Finance
Who broke the piggy bank?

March 2012

During the recent Republican primaries, I was watching two talking heads arguing about which candidate was best equipped to lead our economy out of the troubles allegedly created by the incompetence of the current administration. One stated, “This country is founded on capitalism – why do you think so many people buy lottery tickets?”

When I heard that, I was reminded of some recent discussions with friends. In recent articles in this paper I have been critical of financial engineering and of the trading in synthetic financial derivatives that contributed greatly to the worldwide economic crisis. Some of my friends who read the column have accused me of Marxist thinking. Perhaps this criticism comes from my friends because they were the only people who read the column, but in case there are other readers out there, I feel obliged to explain why my friends are wrong.

Capitalism encourages the private ownership of means of production and the creation of goods and services for profit. What does that have to do with gambling on synthetic collateralized debt obligations and credit default swaps? What production of goods and services does that activity promote? How many jobs does it create? Conversely, when major financial institutions gambled very large sums on these bets, they led to the loss of production, the loss of jobs, and the loss of almost $11 trillion of household wealth.

###

Rewrite the paragraph of the finance column that begins "Capitalism encourages the private ownership" in fewer words, keeping its main facts. The data that comes after the finance column is separate material.

### Dataset excerpt

###

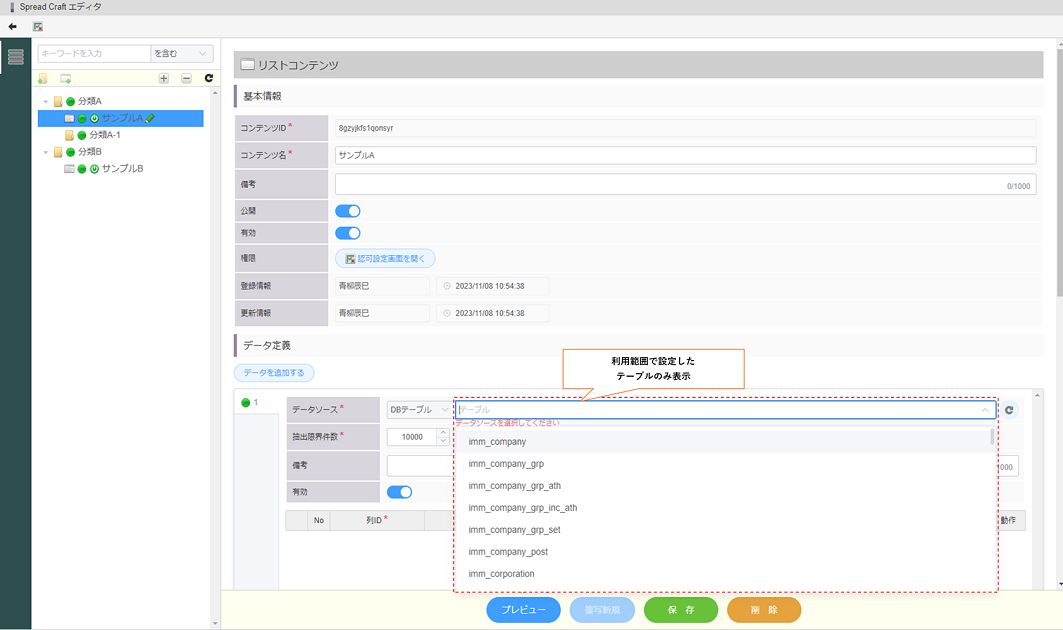The height and width of the screenshot is (630, 1063).
Task: Click the back arrow icon in toolbar
Action: pyautogui.click(x=12, y=27)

###

### The result
Capitalism means private ownership of the means of production and making goods and services for profit. The paragraph asks what betting on synthetic collateralized debt obligations and credit default swaps has to do with that, what production it promotes and how many jobs it creates. When major financial institutions made very large bets of this kind, the result was lost production, lost jobs, and the loss of almost $11 trillion of household wealth.